### TASK INSTRUCTIONS
Copy out the entries from the line with "Screen dimensions: 1072x916" to the line with "point(862,42)", both lines included, word for word, leaving out the pictures.
start LISTED ENTRIES
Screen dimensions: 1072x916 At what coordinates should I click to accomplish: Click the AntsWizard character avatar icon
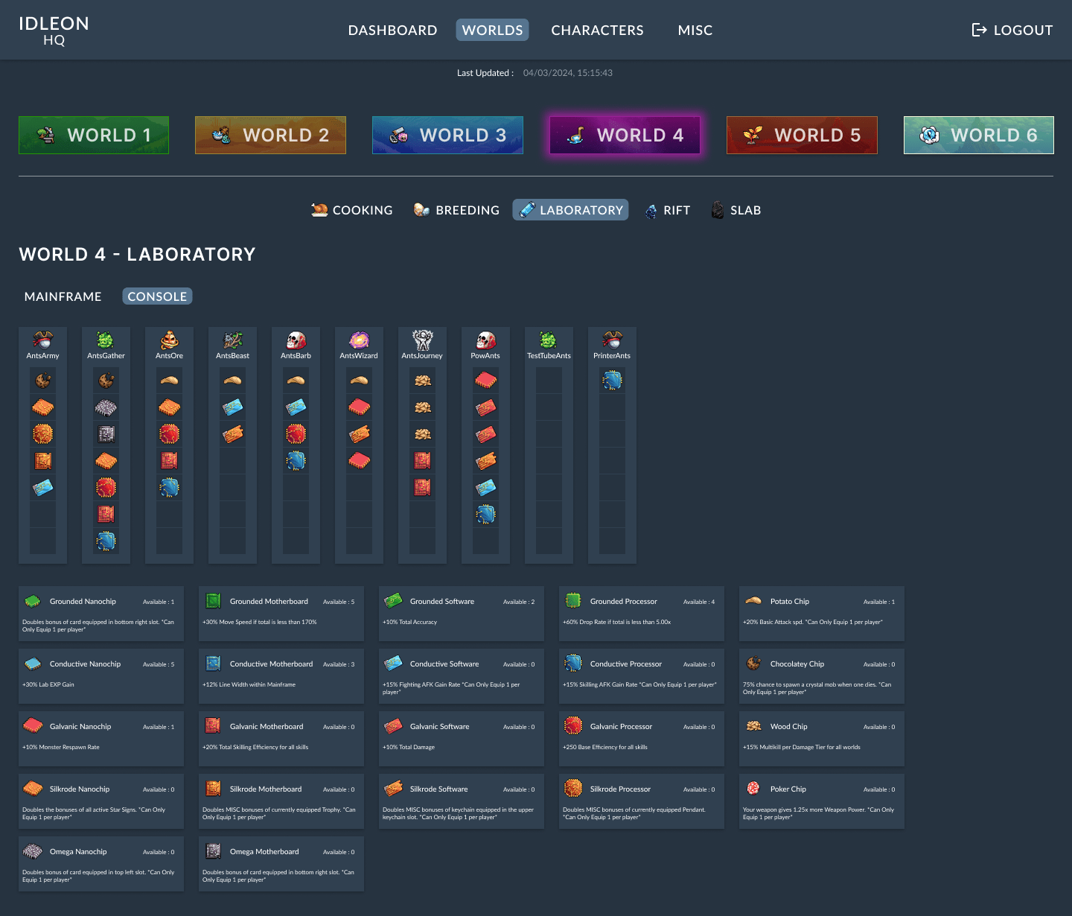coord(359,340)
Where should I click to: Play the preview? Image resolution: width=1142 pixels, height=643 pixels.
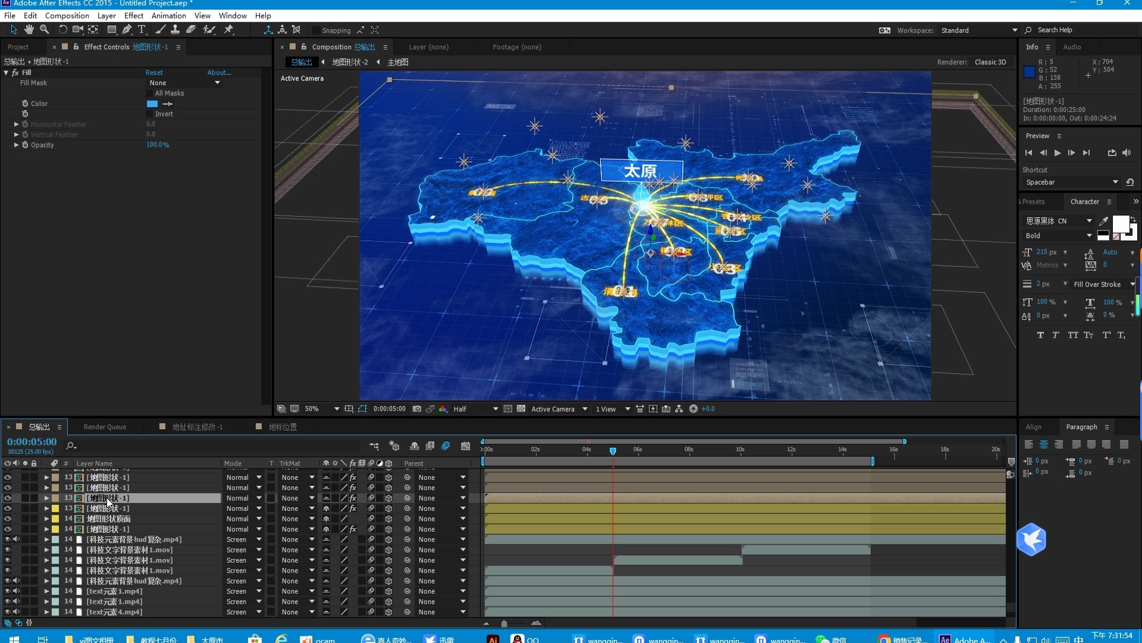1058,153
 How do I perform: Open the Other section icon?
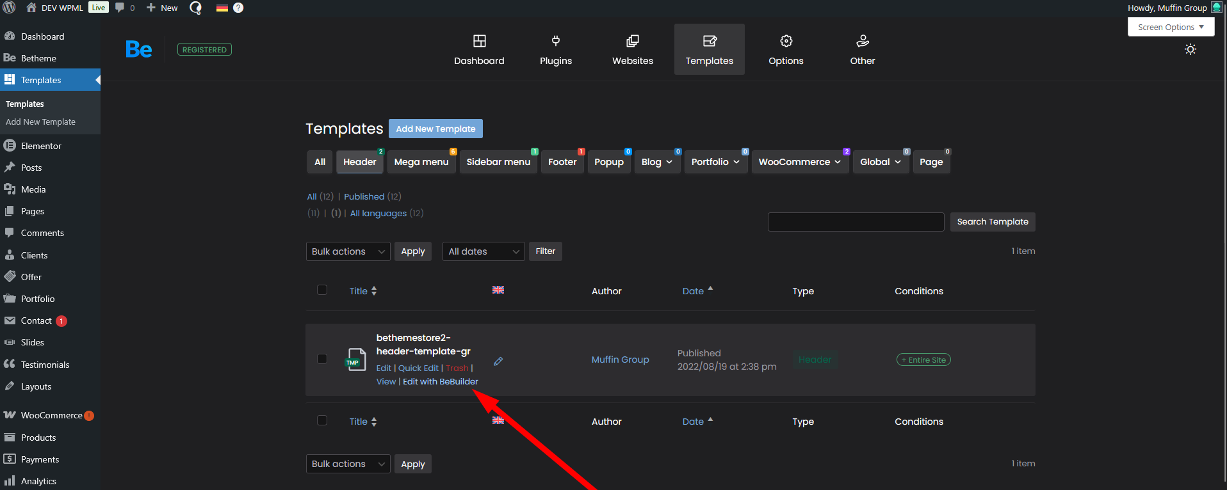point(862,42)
end LISTED ENTRIES
start LISTED ENTRIES
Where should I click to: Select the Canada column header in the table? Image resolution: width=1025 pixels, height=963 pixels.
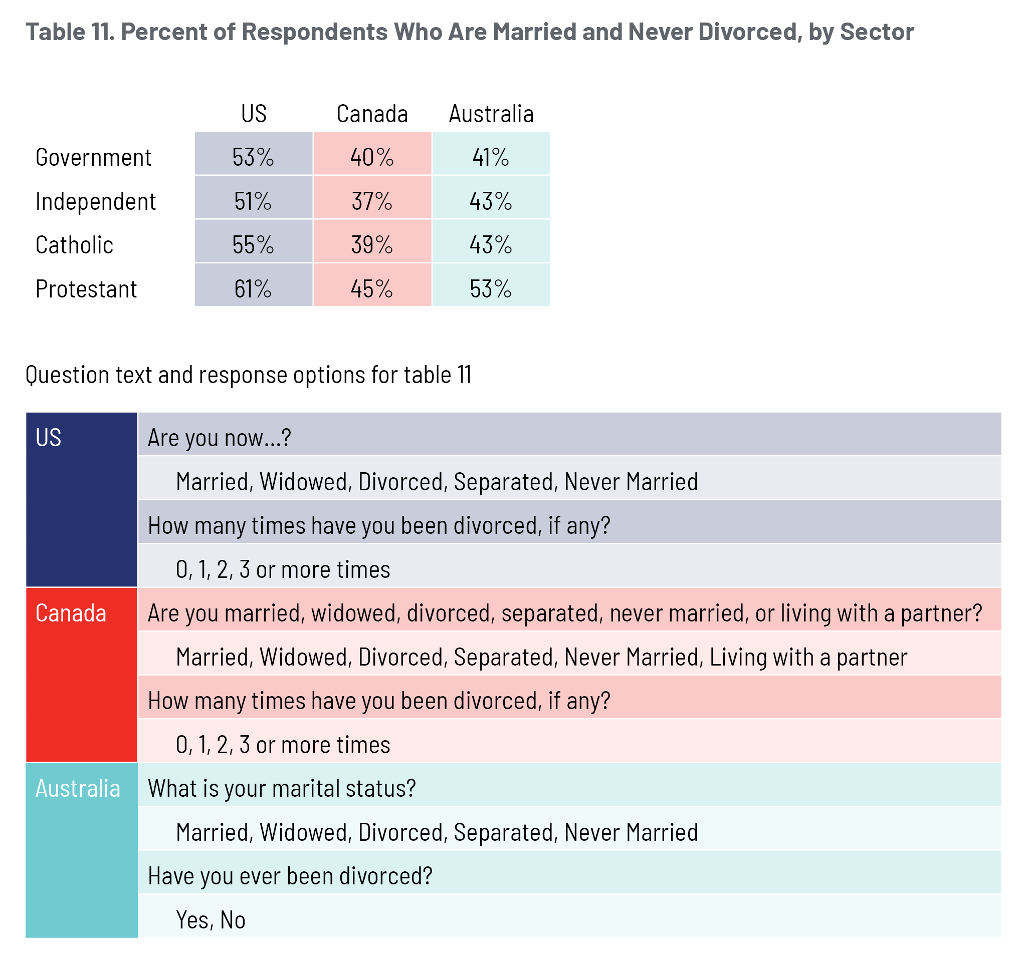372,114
end LISTED ENTRIES
start LISTED ENTRIES
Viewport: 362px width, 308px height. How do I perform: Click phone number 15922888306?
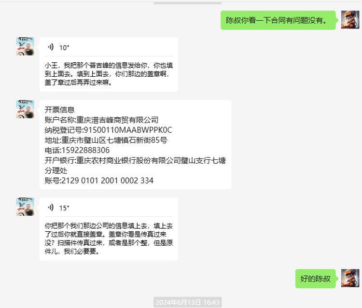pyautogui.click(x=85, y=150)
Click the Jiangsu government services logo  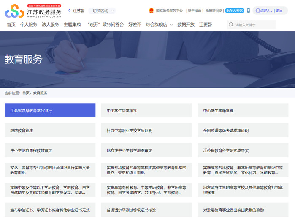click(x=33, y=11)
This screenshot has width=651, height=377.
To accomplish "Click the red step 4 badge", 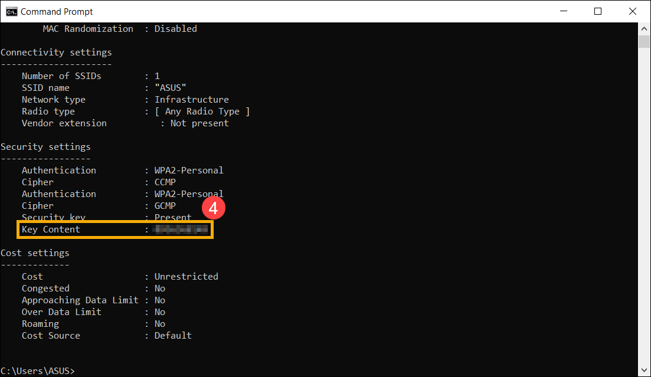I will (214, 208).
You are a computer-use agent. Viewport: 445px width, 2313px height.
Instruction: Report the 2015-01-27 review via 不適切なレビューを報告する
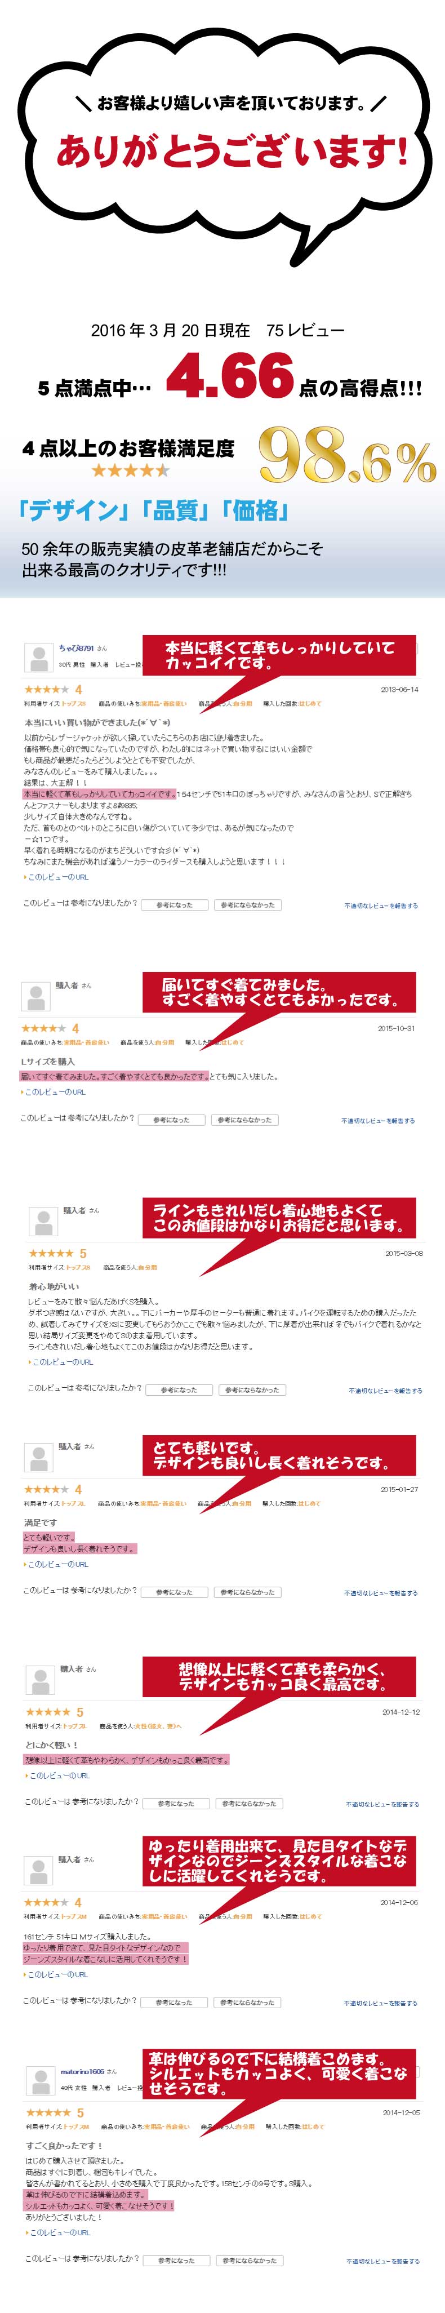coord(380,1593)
end LISTED ENTRIES
### TASK RESPONSE
Screen dimensions: 1072x916 At what coordinates should I click to accomplish: Click the AntsWizard character avatar icon
coord(359,340)
Where should I click to: Play the preview? Image resolution: width=1142 pixels, height=643 pixels.
1058,153
 How do I perform: Open the Other section icon?
point(862,42)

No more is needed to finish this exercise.